Browsers shouldn't silently accept self-signed, but there is a class of servers where self-signed is the best we've got: connecting to embedded devices. If I want to talk to the new printer or fridge I got over the web, they have no way of establishing trust besides Tacking my first request to them.
I bought a camera the other day with the nifty feature of having an NFC tag embedded in it to guide your phone to launching (and installing, if necessary) the companion mobile app.
It occurred to me that this is a really good way of establishing a trust path: while they're only using it to guide you to the right app, they could embed a little public key in there. Then you could authenticate the new printer or fridge by physically being near it.
We'd have to extend our UIs a bit to cover these use cases (it should basically act like a trusted self-signed cert), and probably you only want to trust NFC certs for *.local.

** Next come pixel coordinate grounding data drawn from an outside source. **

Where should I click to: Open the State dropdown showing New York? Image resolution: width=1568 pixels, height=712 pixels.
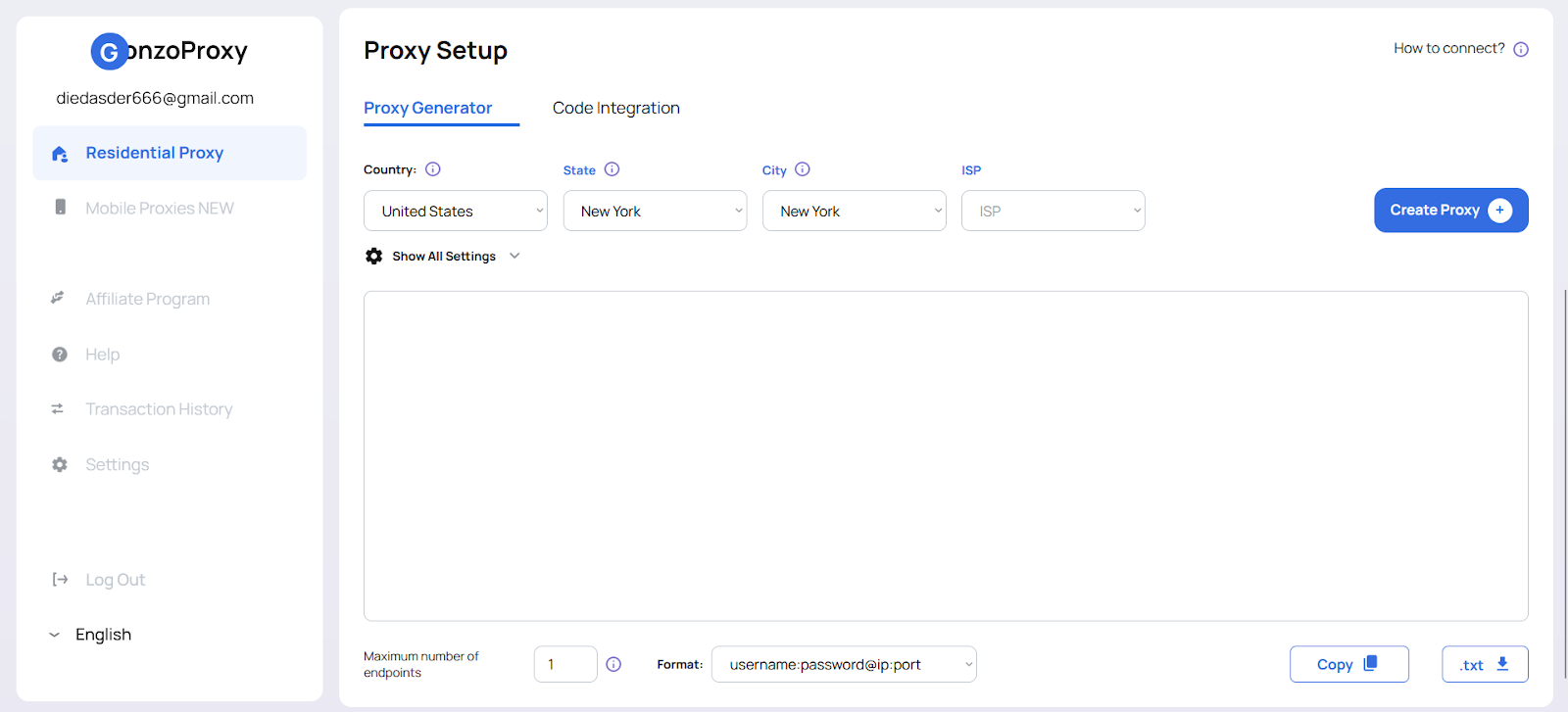click(x=655, y=211)
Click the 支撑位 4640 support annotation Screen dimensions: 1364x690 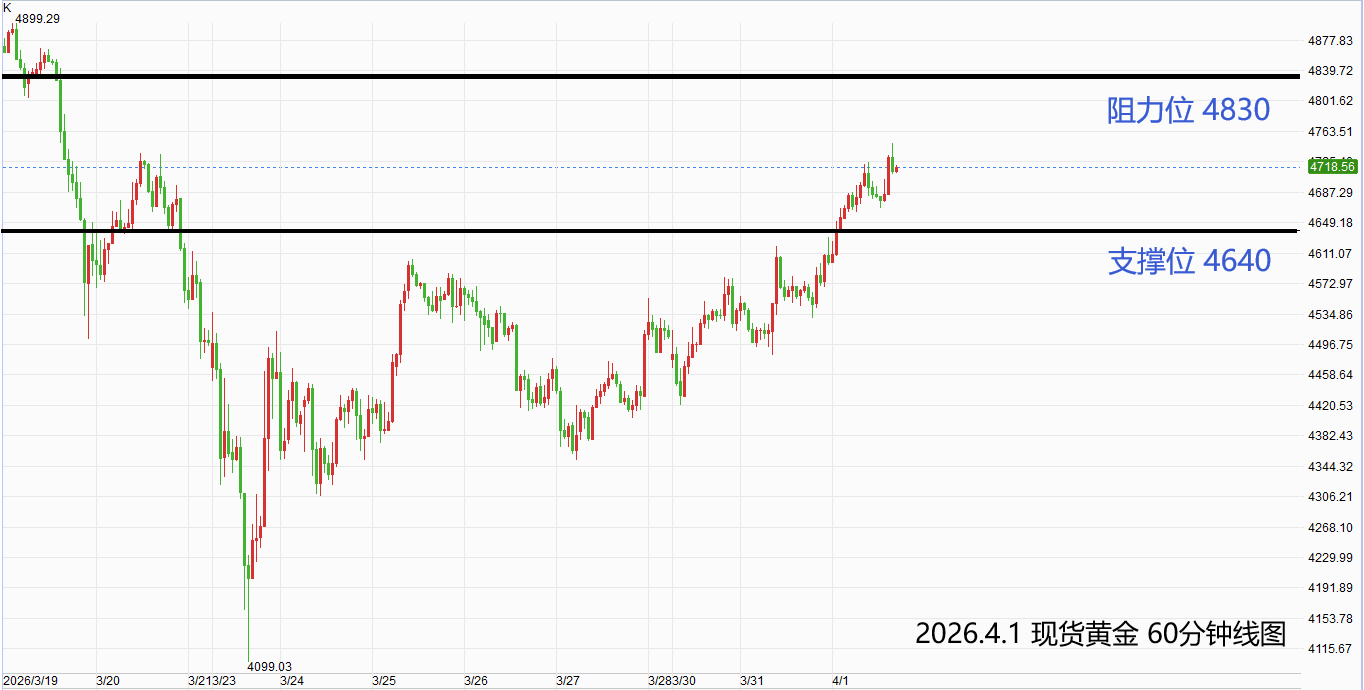[1189, 261]

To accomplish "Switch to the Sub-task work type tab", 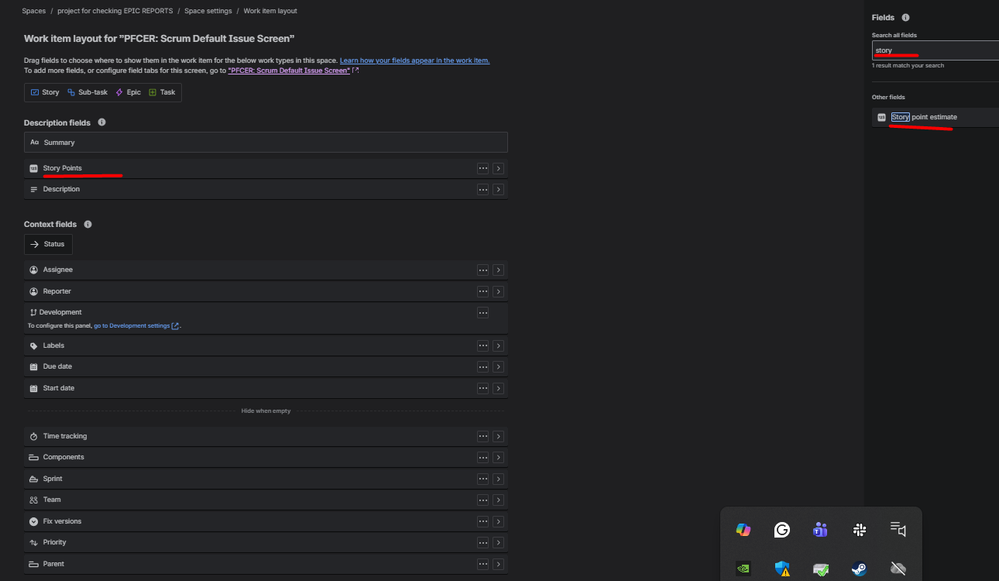I will coord(88,91).
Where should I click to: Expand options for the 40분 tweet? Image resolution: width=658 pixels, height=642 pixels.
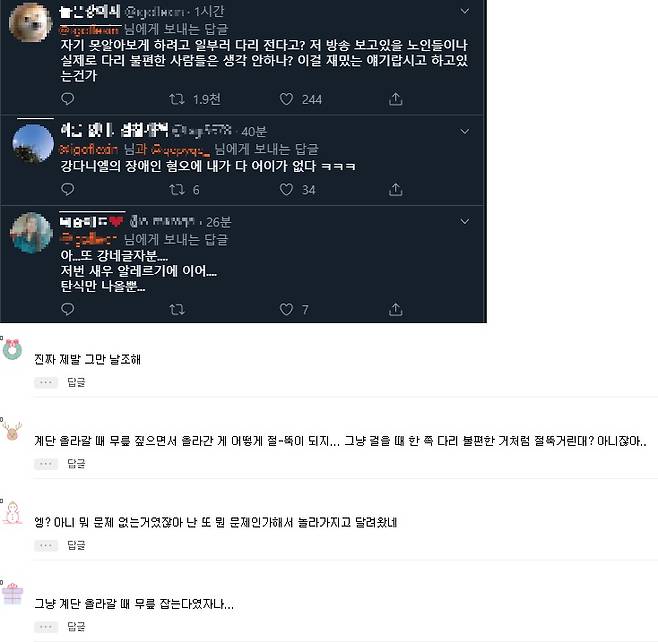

True, but on many small networks, you aren't addressing the embedded device by a FQDN.
All these appliances should let you change the cert on them, but you still need that initial connection, and at smaller organizations (or households) the certs will never ever be changed.
I used to work on embedded security projects so I care about this; I also realize that's a small portion of the market. I'm okay with making the people connecting to their new printer jump through a hoop in order to reduce the chances of someone hijacking www.paypal.comm but you still have to allow some way in.
Why should my fridge have a FQD name? What purpose does that serve?
To allow you to create a signed certificate to authenticate it?
Why install a firewall in each device if you can install one on the router that works for everything?
Having an FQDN doesn't mean you need to install a firewall on your device. You can still use the router's, and even prevent any inbound connections from the WAN to the device.
FQDN doesn't have to mean publicly accessible. I have a personal subdomain that points to an internal IP. It's kinda weird to do with IPv4, but it works fine, and with IPv6 it'll be natural, since each device will probably have a globally unique address anyway, even if it can't be accessed outside of your LAN.
But note that only works if the manufacturer can choose the name without an issue from the customer. For things like network appliances in larger companies that aren't going to want [generic number]manufacturer.com but want [my name].corp.[my company].com, you're stuck.
Yes, that's the status quo, and has been for a while. The point is that's currently the best you can do. For boxes without external exposure, this work won't change anything, but a standardized protocol for dealing with boxes with external exposure would still help some use cases.